Poland needs to cut spending and raise taxes, OECD says

WARSAW (Reuters) – Poland’s higher social, health and defence spending requires sustained fiscal adjustment to reduce the budget deficit and avoid excess demand, the Organisation for Economic Co-operation and Development (OECD) said in a report on Tuesday.

The OECD sees Poland’s economy expanding by 3.4% in 2025 and 3% in 2026, supported by improving demand from abroad, falling inflation and an eventual gradual easing of interest rates.

The report recommends ensuring that monetary policy remains sufficiently restrictive to bring inflation to target in the medium-term, amid pressures from a robust labour market and strong wage growth.

“Fiscal support measures, combined with additional spending on social policies, health and defence, have opened up a substantial fiscal deficit,” the OECD said in the report.

The OECD sees Poland’s 2025 fiscal deficit remaining broadly similar to the 5.8% of GDP in 2024. It said the government’s plan to lower the general government deficit-to-GDP ratio by around one percentage point annually over 2026-28 was “ambitious” and likely to dampen growth.

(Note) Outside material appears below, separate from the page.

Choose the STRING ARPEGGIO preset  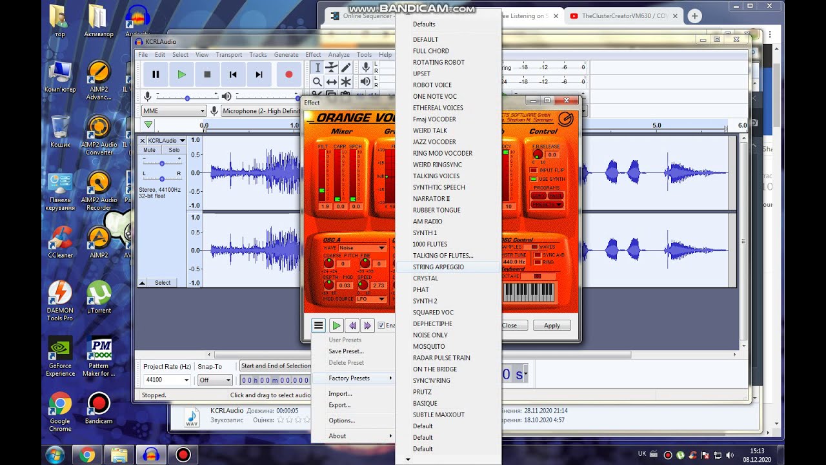coord(438,267)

“Achieving a prudent fiscal path will require reducing expenditures and boosting tax revenues, while ensuring sustainable pension provision and adequately funding the green transition,” the report said.

According to the OECD, Poland could boost revenues by changing the property tax to value-based from area-based, taxing vehicles according to emissions, raising fuel duties, restricting preferential VAT rates and hiking environmental taxes.

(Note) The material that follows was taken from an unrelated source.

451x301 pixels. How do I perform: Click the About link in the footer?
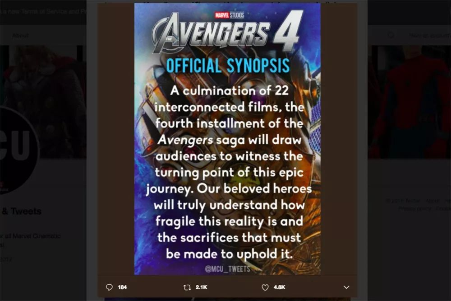(x=433, y=200)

It also suggested reviewing Poland’s universal family benefits and cutting benefits for those on higher incomes.

Poland’s headline inflation has fallen sharply from a peak in early 2023, but it has rebounded since coming within target in the first half of 2024 and core inflation remains elevated amid a tight labour market and strong wage growth, the OECD said.

“While the economy has been recovering since mid-2023 as inflation declined, inflationary pressure from the relatively robust labour market suggests that monetary policy should remain sufficiently restrictive to ensure that inflation durably returns to target,” it said.

The report said with the withdrawal of the remaining government energy support measures in the second half of 2025, headline inflation is projected to rise to 5% in 2025 before falling to 3.9% in 2026.